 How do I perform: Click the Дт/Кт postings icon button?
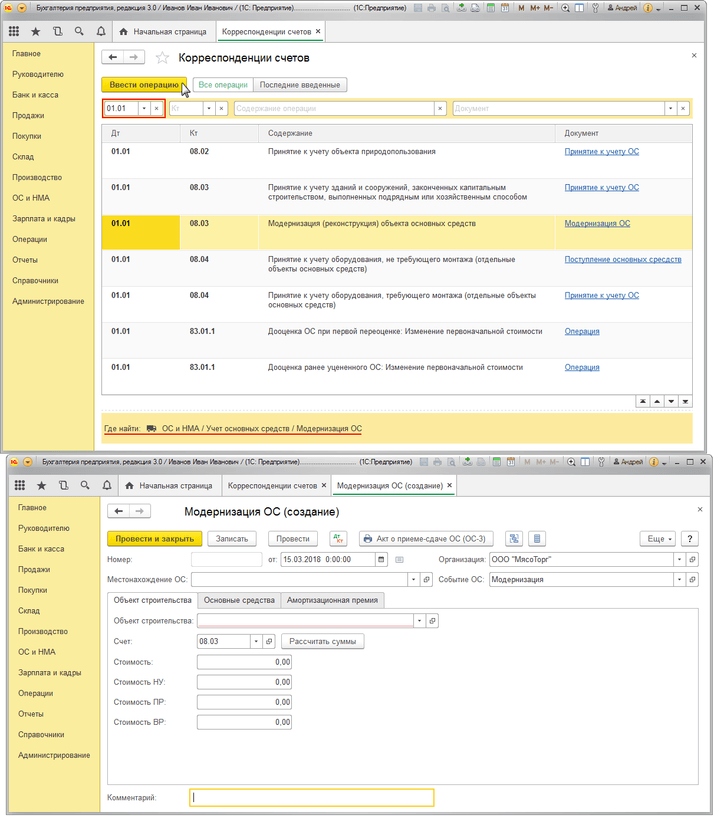[337, 538]
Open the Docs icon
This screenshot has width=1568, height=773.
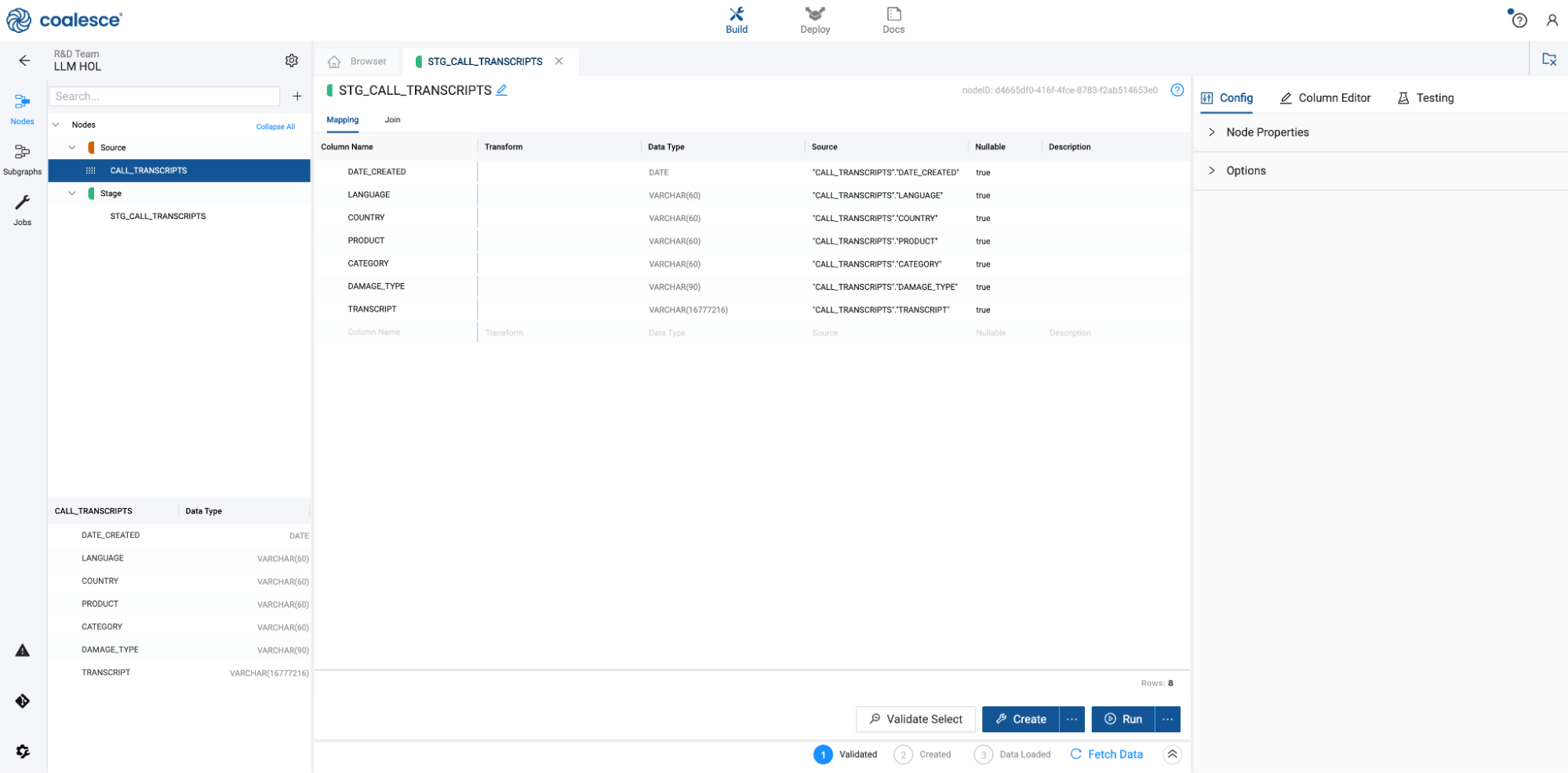point(893,20)
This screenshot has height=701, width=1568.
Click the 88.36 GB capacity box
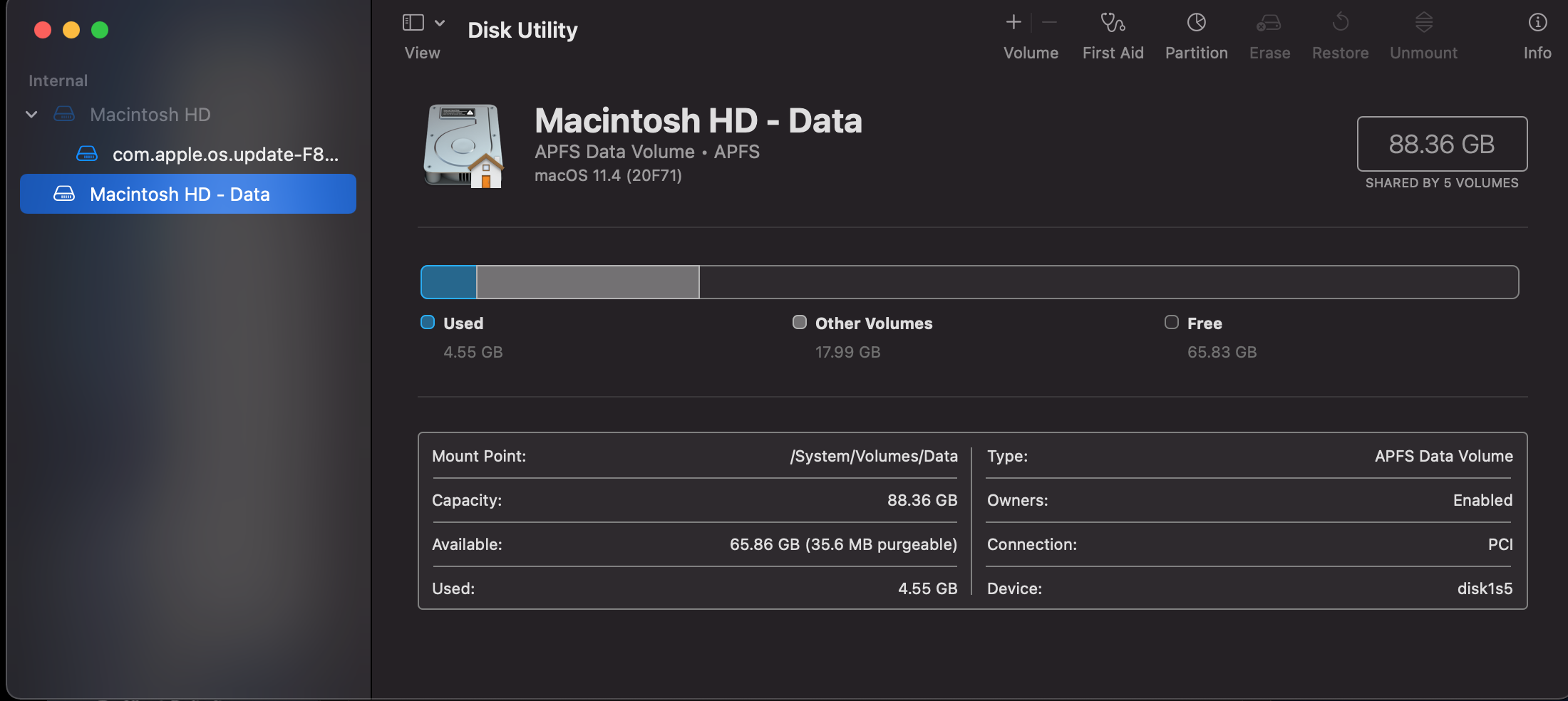pyautogui.click(x=1441, y=144)
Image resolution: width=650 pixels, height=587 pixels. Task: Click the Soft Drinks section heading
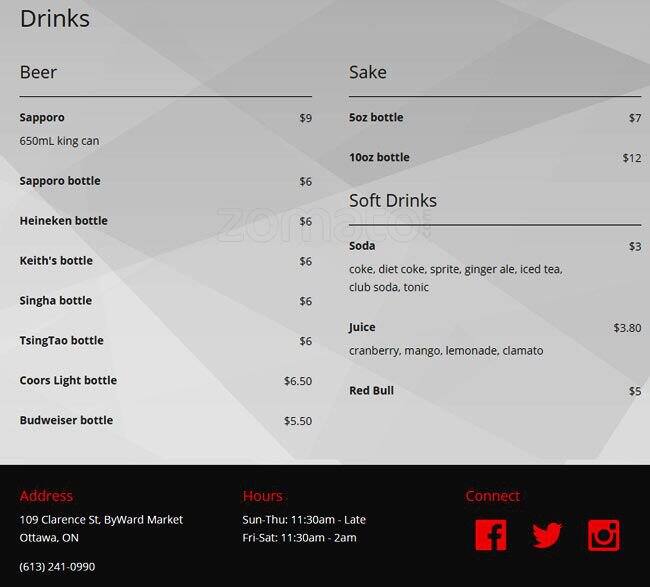click(393, 200)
---*---
Would you repeat the listing word for word and skip every picture?

• [Result]:
 How do I perform: Click the Дт/Кт postings icon button?
[337, 538]
Open the Docs icon
This screenshot has width=1568, height=773.
point(893,20)
This screenshot has height=701, width=1568.
Click the 88.36 GB capacity box
pyautogui.click(x=1441, y=144)
Image resolution: width=650 pixels, height=587 pixels. Task: Click the Soft Drinks section heading
click(393, 200)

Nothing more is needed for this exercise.